* _Work to be completed_: Extract the records in full, leaving every picture out.

***

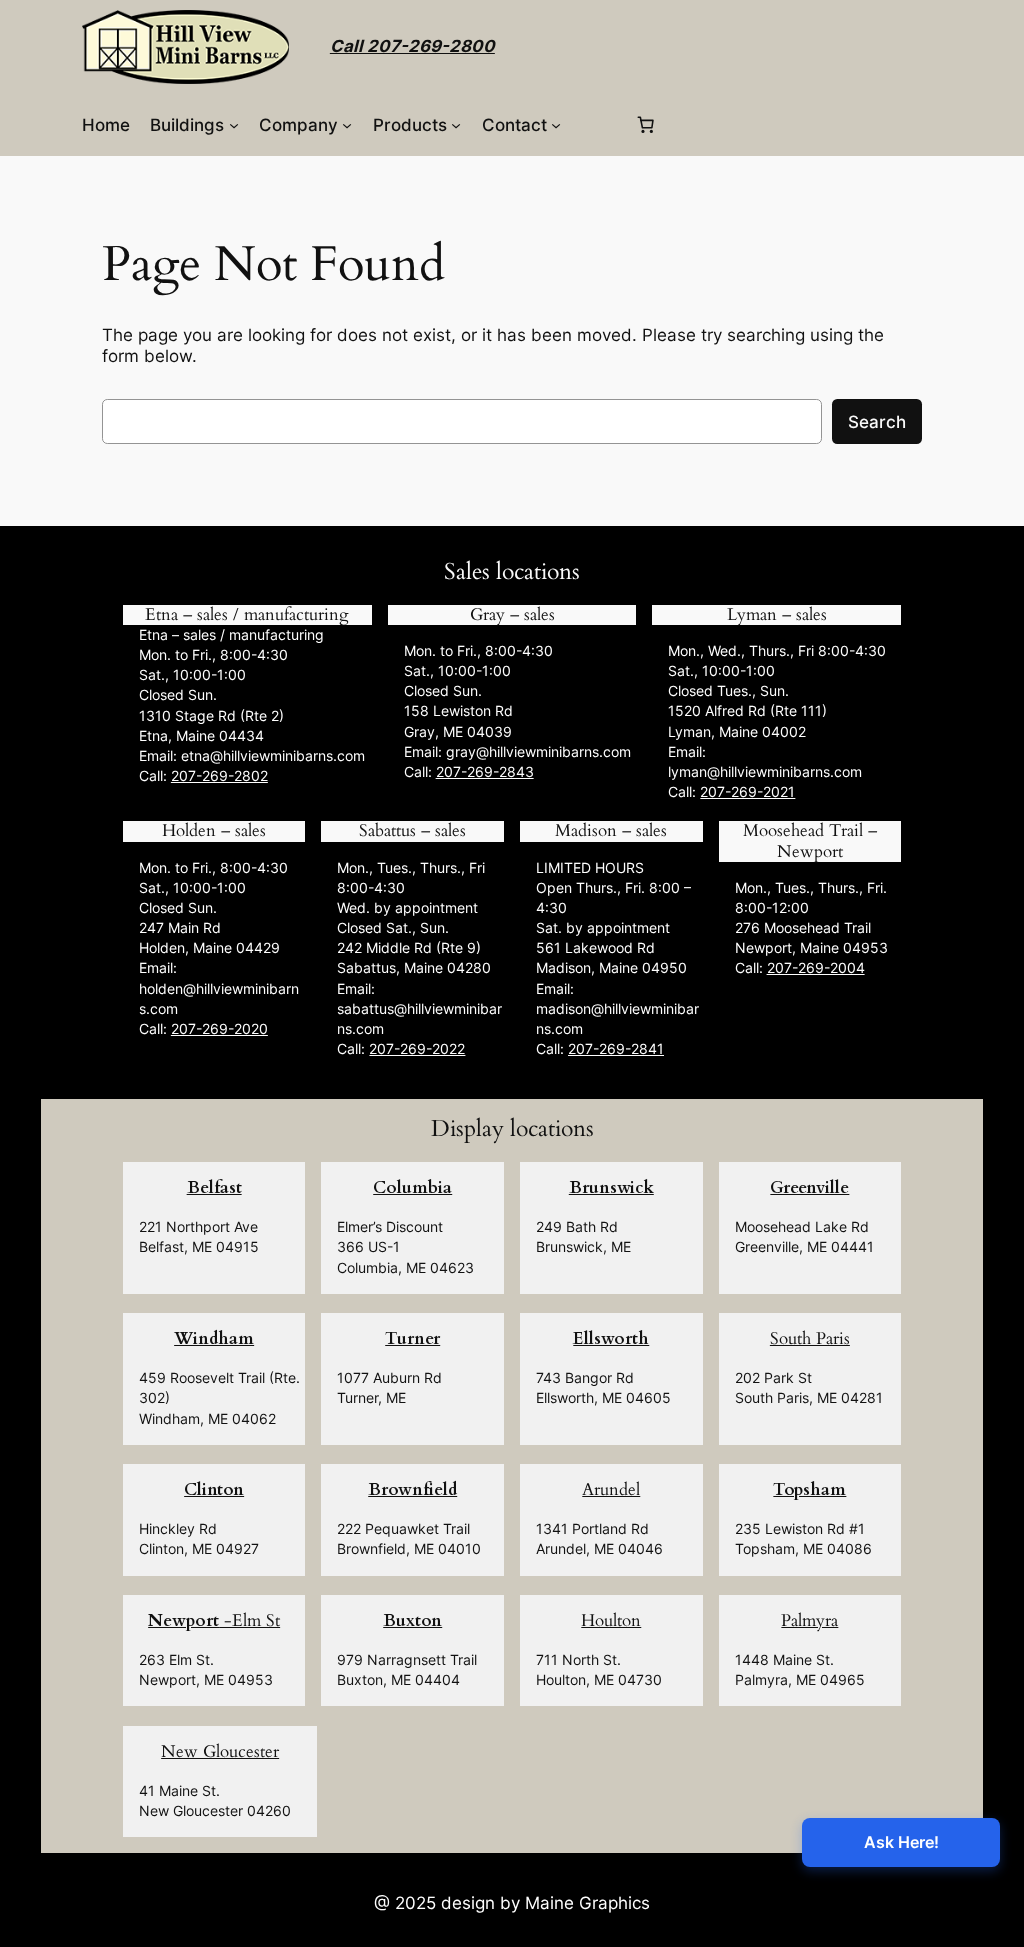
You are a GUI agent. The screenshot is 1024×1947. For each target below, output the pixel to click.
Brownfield (412, 1489)
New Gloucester (220, 1751)
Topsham (809, 1489)
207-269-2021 (747, 791)
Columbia (412, 1187)
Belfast (214, 1187)
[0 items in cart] (645, 125)
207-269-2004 (816, 967)
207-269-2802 (219, 775)
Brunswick (611, 1187)
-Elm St (214, 1620)
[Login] (596, 124)
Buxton (412, 1620)
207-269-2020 (219, 1028)
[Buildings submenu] (234, 125)
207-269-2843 (485, 771)
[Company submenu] (347, 125)
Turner (412, 1338)
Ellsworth (611, 1338)
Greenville (809, 1187)
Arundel (611, 1489)
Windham (214, 1338)
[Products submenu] (456, 125)
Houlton (611, 1620)
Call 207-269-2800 (412, 46)
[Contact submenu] (556, 125)
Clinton (214, 1489)
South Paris (810, 1338)
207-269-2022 (417, 1048)
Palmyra (809, 1620)
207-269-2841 (616, 1048)
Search (877, 422)
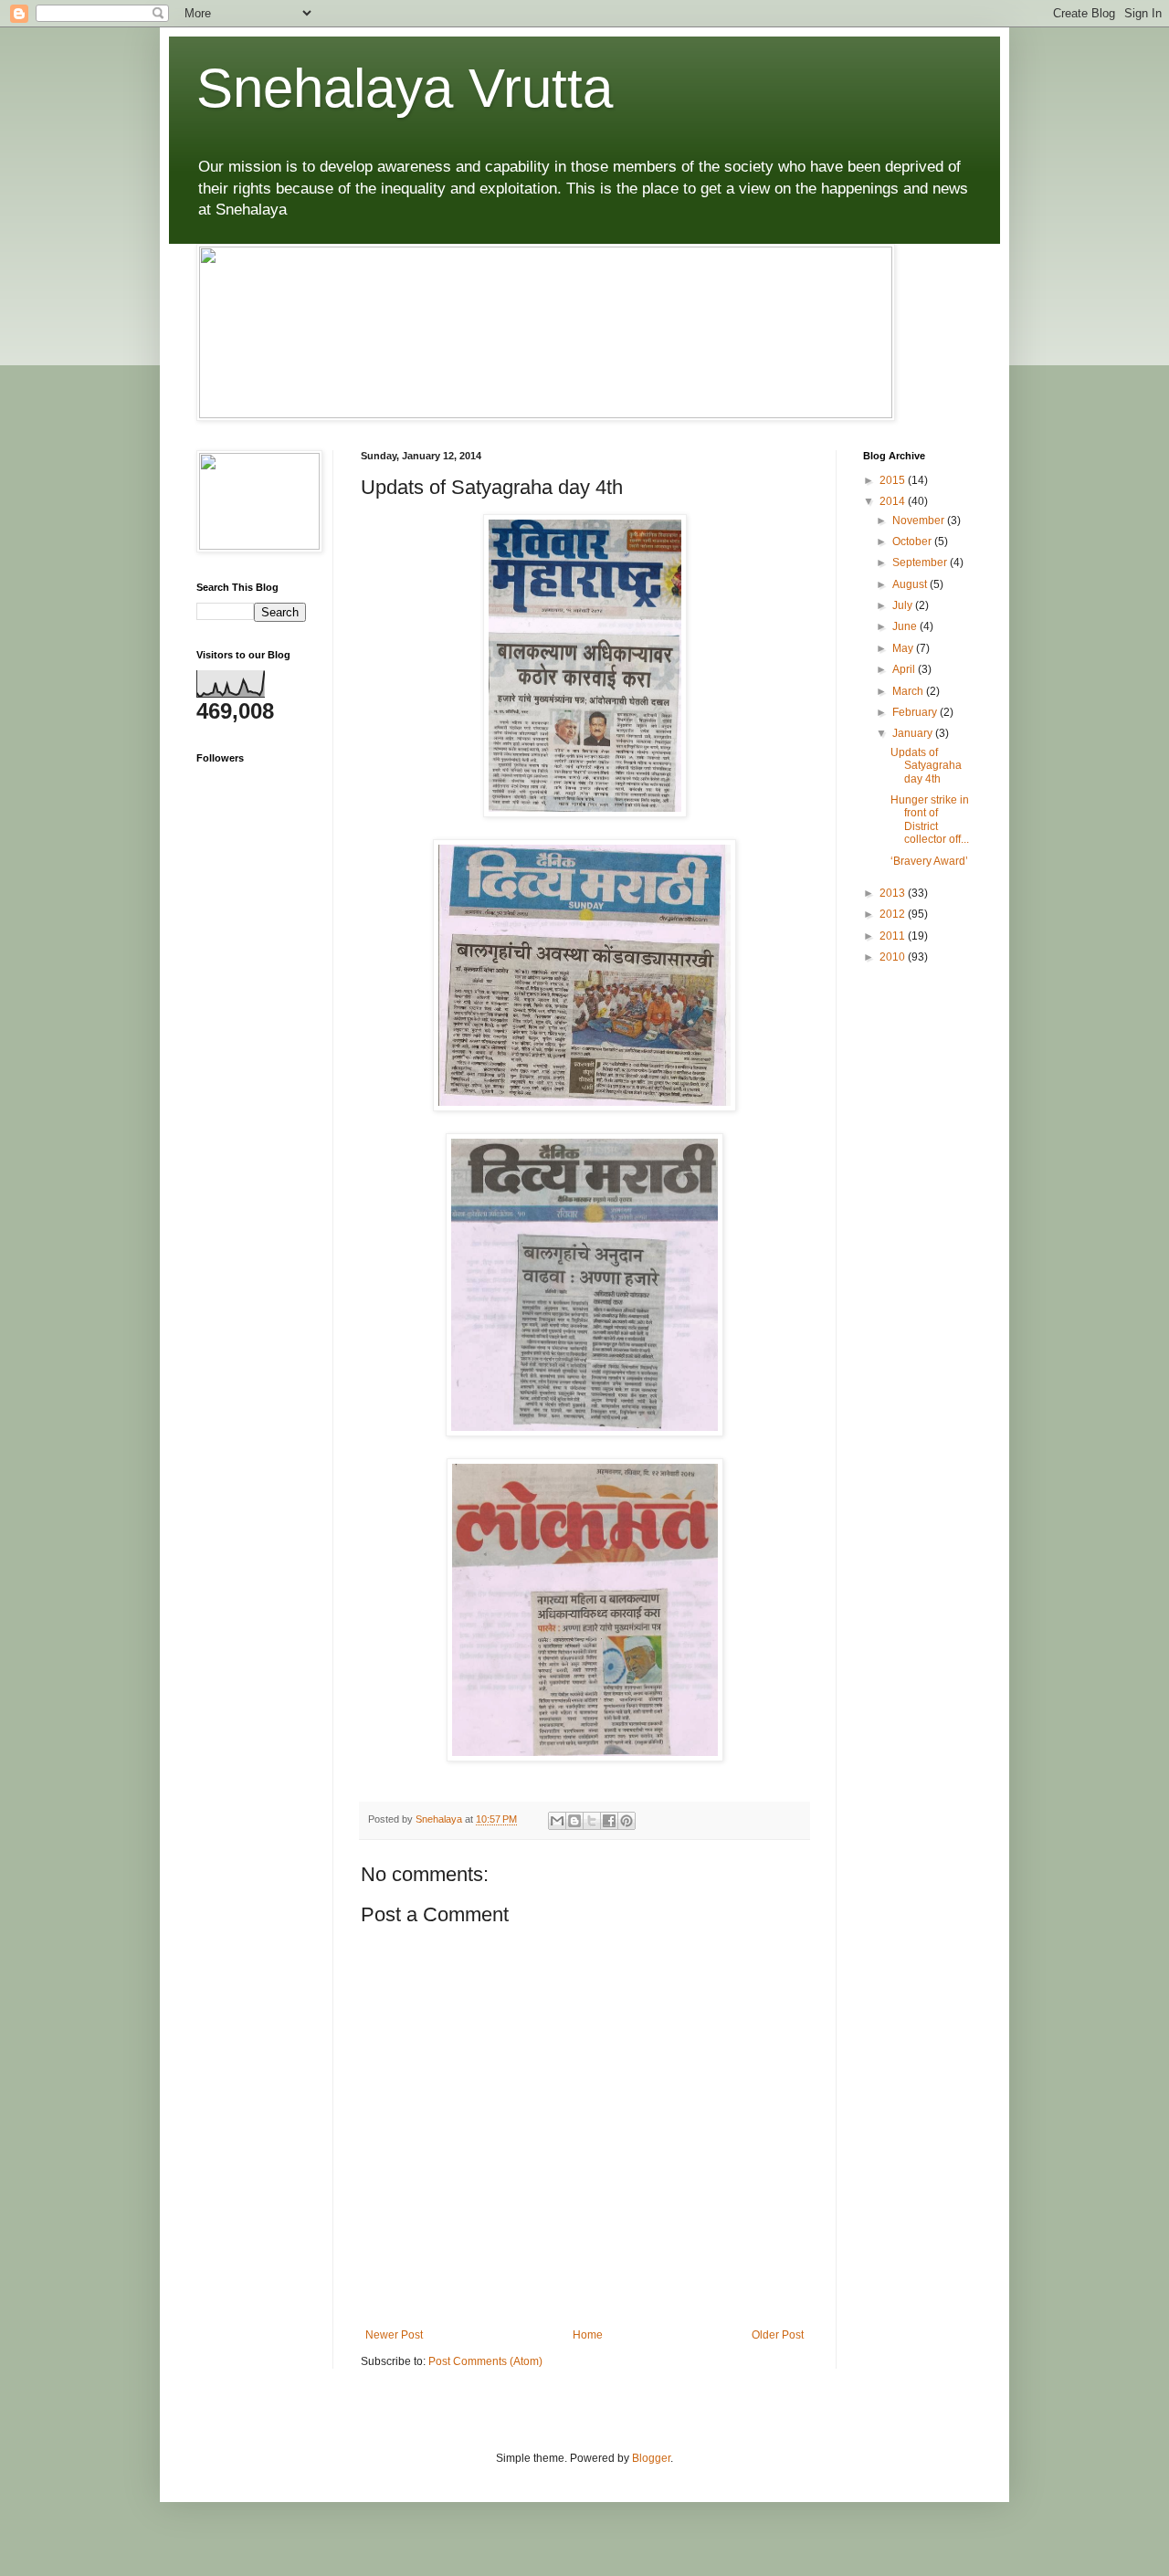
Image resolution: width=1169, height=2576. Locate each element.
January (913, 733)
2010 (893, 957)
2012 (893, 914)
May (904, 648)
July (903, 605)
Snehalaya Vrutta (404, 88)
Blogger (651, 2458)
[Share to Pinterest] (626, 1821)
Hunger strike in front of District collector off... (929, 820)
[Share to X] (592, 1821)
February (916, 712)
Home (588, 2335)
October (913, 541)
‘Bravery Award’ (929, 861)
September (921, 562)
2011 (893, 936)
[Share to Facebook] (609, 1821)
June (906, 626)
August (911, 584)
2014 (893, 501)
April (905, 669)
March (909, 691)
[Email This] (557, 1821)
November (919, 520)
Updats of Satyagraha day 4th (926, 765)
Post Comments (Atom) (485, 2361)
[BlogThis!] (574, 1821)
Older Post (778, 2335)
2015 (893, 480)
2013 (893, 893)
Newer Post (394, 2335)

***

* _Solution to this problem_:
You are a GUI agent. The screenshot is 1024×1947. For each target below, output the pixel to click.
Brownfield (412, 1489)
New Gloucester (220, 1751)
Topsham (809, 1489)
207-269-2021 (747, 791)
Columbia (412, 1187)
Belfast (214, 1187)
[0 items in cart] (645, 125)
207-269-2004 (816, 967)
207-269-2802 (219, 775)
Brunswick (611, 1187)
-Elm St (214, 1620)
[Login] (596, 124)
Buxton (412, 1620)
207-269-2020 (219, 1028)
[Buildings submenu] (234, 125)
207-269-2843 (485, 771)
[Company submenu] (347, 125)
Turner (412, 1338)
Ellsworth (611, 1338)
Greenville (809, 1187)
Arundel (611, 1489)
Windham (214, 1338)
[Products submenu] (456, 125)
Houlton (611, 1620)
Call 207-269-2800 (412, 46)
[Contact submenu] (556, 125)
Clinton (214, 1489)
South Paris (810, 1338)
207-269-2022 (417, 1048)
Palmyra (809, 1620)
207-269-2841 (616, 1048)
Search (877, 422)
Image resolution: width=1169, height=2576. Locate each element.
January (913, 733)
2010 (893, 957)
2012 (893, 914)
May (904, 648)
July (903, 605)
Snehalaya Vrutta (404, 88)
Blogger (651, 2458)
[Share to Pinterest] (626, 1821)
Hunger strike in front of District collector off... (929, 820)
[Share to X] (592, 1821)
February (916, 712)
Home (588, 2335)
October (913, 541)
‘Bravery Award’ (929, 861)
September (921, 562)
2011 (893, 936)
[Share to Facebook] (609, 1821)
June (906, 626)
August (911, 584)
2014 (893, 501)
April (905, 669)
March (909, 691)
[Email This] (557, 1821)
November (919, 520)
Updats of Satyagraha day 4th (926, 765)
Post Comments (Atom) (485, 2361)
[BlogThis!] (574, 1821)
Older Post (778, 2335)
2015 (893, 480)
2013 (893, 893)
Newer Post (394, 2335)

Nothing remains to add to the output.